It’s never too late to become an entrepreneur.
Amy O’Meara Chambers, who received her J.D. from the University of Michigan in 1996, waited 20 years to launch her own company. She and her co-founder started HealthBridge, an insurance technology company, with a mission to reimagine the way we pay our healthcare bills.
Startups like HealthBridge are leading the quest to help make healthcare payments more affordable for all. In a world gripped by a pandemic, every little bit of help can alleviate the financial burden on doctors and patients alike.
After beginning her career designing health plans with high deductibles, Chambers is devoted to helping people discover how to pay for them. She and her company’s co-founder hope to be pioneers in this mission.
Chambers describes HealthBridge as a first-of-its-kind benefit solution and technology platform that gives patients a revolutionary way to manage and pay for their out-of-pocket expenses ― things like co-payments, co-insurance, and deductibles. HealthBridge creates something a health plan alone can’t: financial security. It doesn’t replace a patient’s employer-sponsored health plan, individual health plan, or Medicare Advantage plan. Rather, it works alongside these benefits.

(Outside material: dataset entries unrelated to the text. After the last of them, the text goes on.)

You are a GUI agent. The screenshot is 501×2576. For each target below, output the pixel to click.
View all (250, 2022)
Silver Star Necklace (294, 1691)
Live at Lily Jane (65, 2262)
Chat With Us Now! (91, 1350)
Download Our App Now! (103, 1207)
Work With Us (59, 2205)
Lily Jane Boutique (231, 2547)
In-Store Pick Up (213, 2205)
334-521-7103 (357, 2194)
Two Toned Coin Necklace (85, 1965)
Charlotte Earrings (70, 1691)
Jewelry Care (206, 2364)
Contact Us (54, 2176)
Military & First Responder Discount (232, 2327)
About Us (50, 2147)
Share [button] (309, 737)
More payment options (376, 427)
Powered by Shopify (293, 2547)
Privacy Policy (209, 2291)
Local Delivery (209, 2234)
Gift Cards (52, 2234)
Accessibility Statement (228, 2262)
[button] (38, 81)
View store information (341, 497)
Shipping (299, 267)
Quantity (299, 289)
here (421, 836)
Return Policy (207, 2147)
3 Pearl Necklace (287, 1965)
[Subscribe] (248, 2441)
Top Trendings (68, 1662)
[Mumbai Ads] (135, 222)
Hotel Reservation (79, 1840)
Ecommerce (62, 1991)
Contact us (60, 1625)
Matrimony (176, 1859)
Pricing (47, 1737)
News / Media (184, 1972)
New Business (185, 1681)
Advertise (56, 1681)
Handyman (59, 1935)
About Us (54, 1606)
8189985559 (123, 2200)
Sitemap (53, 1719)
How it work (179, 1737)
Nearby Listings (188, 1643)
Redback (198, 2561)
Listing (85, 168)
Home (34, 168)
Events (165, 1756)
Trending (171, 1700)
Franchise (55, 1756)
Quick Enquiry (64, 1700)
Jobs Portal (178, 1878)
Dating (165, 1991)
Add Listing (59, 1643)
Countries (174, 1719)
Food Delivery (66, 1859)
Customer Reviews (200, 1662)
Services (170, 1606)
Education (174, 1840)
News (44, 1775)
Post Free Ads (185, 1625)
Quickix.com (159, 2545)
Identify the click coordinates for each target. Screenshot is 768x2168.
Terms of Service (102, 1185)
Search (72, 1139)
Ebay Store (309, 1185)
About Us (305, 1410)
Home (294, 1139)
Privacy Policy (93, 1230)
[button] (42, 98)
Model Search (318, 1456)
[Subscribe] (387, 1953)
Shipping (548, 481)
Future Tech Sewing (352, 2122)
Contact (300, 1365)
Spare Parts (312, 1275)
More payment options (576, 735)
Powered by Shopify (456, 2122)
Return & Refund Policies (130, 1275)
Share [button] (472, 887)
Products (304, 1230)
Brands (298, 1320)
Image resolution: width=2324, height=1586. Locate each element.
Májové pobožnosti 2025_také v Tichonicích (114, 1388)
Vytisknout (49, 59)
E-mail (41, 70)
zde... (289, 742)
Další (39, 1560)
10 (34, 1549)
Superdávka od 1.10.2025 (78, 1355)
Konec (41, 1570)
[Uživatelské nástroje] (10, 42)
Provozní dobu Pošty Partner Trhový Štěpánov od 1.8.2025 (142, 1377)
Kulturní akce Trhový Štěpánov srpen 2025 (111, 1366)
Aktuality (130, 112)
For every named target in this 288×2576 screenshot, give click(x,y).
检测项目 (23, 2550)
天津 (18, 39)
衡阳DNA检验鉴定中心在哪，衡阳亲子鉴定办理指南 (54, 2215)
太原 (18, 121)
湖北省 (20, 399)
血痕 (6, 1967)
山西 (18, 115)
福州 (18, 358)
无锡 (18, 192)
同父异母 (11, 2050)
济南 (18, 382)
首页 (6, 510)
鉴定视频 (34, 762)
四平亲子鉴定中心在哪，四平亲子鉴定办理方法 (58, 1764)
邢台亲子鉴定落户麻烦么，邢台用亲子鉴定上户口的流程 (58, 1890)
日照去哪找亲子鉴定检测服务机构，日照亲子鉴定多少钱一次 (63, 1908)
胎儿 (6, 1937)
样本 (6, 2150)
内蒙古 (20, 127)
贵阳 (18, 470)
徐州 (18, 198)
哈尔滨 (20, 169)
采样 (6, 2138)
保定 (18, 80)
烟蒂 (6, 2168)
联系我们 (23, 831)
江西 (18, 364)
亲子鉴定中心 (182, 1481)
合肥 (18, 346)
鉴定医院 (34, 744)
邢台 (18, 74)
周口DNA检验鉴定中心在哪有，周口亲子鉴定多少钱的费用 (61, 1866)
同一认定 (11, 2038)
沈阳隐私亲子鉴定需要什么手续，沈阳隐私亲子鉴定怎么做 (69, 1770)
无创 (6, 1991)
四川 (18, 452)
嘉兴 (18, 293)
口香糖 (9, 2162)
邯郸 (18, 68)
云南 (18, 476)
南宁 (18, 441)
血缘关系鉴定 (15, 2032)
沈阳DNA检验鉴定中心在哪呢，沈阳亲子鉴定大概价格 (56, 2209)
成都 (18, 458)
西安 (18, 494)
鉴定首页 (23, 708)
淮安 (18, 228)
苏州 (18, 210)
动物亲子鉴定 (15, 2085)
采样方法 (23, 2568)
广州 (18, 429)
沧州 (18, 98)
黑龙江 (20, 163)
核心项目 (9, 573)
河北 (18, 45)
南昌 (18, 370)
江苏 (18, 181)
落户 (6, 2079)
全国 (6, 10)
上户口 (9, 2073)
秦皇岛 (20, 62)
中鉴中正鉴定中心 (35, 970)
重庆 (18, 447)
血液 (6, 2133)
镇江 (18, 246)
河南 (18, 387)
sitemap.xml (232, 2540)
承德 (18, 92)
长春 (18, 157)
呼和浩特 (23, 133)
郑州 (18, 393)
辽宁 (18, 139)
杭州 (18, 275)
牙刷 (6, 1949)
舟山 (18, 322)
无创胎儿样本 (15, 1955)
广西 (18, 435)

How does it work? When a patient receives medical treatments covered by their health plan from a HealthBridge Network Provider, HealthBridge immediately pays the provider what the member owes. Then HealthBridge creates a consolidated, concierge-like experience with the best, most affordable repayment terms in the industry. (Think: 24 months at 0 percent interest).
According to Chambers, this has immediate, positive consequences for the patient and their provider. The provider gets paid immediately for their services, and when patients don’t have to worry about medical bills, they gain the confidence to seek care when it’s needed. Their medical bills are consolidated into a single monthly installment plan ― like a credit card without the added interest.
A popular buzzword in the Human Resources community is “financial wellness.” Too often, this merely means educating employees/patients on how to save enough money to cover their medical expenses. HealthBridge takes a more practical approach. As Chambers explains, it goes to the very heart of a patient’s financial distress, creating a financial security tool that allows individuals to look out for themselves fiscally as well as physically.
An original investigation by the Journal of the American Medical Association recently uncovered this statistic: Healthcare has become the country’s largest source of debt in collections, totaling approximately $140 billion. In a challenging time for the entire system, creative financial solutions like HealthBridge can be very important.
Chambers says HealthBridge will branch out of its home state of Michigan in the coming year to work with providers, insurance companies, and employer groups in more than a half-dozen new states. She predicts “exponential” membership growth, putting HealthBridge on track to become one of the fastest-growing benefits in the United States.